◆ **Task prompt**:
In the data below, one line contains "Task: Click the Suzano acquirer cell" and a later one contains "This screenshot has width=322, height=303.". Print both, with every line between them, exactly and alone.

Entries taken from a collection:
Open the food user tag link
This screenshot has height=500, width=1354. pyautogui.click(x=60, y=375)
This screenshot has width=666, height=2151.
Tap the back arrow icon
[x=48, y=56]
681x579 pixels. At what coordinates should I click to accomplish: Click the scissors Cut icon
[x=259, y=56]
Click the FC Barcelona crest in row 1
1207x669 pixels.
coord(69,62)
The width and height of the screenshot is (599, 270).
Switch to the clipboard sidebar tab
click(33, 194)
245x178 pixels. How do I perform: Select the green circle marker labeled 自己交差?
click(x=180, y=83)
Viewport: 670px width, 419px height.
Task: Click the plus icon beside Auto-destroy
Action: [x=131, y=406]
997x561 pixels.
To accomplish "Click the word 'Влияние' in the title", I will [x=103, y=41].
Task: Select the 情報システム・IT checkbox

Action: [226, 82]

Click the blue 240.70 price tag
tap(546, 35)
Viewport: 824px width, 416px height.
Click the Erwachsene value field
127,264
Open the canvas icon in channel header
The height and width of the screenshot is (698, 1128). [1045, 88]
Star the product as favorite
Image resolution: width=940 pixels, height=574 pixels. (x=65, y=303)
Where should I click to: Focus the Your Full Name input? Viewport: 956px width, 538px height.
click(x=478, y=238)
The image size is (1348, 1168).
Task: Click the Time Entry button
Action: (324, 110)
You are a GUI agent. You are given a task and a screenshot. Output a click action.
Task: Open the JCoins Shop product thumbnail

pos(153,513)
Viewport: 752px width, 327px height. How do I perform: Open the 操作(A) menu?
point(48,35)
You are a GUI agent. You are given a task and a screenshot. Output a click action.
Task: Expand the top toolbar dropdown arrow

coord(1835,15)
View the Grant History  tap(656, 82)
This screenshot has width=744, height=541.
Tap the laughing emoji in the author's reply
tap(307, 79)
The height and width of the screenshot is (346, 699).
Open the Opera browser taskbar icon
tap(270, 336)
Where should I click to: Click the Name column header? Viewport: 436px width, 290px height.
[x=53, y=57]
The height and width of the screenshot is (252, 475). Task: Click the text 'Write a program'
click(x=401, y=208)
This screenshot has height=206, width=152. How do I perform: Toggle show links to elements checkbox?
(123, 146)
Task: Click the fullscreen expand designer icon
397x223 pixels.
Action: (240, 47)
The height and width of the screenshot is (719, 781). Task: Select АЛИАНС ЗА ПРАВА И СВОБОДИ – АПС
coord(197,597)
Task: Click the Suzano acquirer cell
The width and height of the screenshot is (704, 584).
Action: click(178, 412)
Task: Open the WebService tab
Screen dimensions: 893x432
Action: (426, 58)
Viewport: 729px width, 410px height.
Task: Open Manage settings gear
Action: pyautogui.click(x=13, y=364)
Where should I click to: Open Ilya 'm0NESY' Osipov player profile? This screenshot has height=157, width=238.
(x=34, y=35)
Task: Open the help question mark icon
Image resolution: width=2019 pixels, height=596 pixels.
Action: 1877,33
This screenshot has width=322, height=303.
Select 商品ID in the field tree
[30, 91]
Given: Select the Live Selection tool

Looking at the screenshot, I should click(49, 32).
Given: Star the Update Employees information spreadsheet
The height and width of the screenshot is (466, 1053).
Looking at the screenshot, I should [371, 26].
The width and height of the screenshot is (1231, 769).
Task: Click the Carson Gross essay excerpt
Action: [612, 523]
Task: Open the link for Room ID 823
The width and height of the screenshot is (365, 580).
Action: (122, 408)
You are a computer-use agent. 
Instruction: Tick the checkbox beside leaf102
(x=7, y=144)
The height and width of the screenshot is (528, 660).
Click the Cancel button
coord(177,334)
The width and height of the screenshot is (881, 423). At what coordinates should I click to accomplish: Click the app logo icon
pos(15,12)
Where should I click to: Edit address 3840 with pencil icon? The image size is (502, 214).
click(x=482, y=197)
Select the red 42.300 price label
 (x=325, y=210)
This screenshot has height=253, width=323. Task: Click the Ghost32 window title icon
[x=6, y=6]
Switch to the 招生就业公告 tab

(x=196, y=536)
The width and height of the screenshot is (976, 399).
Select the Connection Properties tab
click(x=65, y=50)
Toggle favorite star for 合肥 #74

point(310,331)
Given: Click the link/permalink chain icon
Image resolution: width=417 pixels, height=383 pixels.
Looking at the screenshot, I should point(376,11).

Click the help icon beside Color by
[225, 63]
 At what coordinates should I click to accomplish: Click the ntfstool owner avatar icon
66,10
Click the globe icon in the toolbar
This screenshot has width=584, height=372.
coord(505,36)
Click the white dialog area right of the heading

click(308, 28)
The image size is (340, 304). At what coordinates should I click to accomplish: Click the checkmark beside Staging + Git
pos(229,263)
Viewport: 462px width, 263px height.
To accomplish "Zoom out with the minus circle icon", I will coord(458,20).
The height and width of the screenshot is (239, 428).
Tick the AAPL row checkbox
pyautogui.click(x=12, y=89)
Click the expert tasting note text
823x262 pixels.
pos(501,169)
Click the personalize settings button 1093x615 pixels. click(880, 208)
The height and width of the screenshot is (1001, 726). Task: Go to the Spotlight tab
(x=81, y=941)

◆ **Solved problem**:
Task: Click the Suzano acquirer cell
The width and height of the screenshot is (704, 584).
Action: click(178, 412)
Task: Open the WebService tab
Screen dimensions: 893x432
Action: (426, 58)
Viewport: 729px width, 410px height.
Task: Open Manage settings gear
Action: pyautogui.click(x=13, y=364)
Where should I click to: Open Ilya 'm0NESY' Osipov player profile? This screenshot has height=157, width=238.
(x=34, y=35)
Task: Open the help question mark icon
Image resolution: width=2019 pixels, height=596 pixels.
Action: 1877,33
This screenshot has width=322, height=303.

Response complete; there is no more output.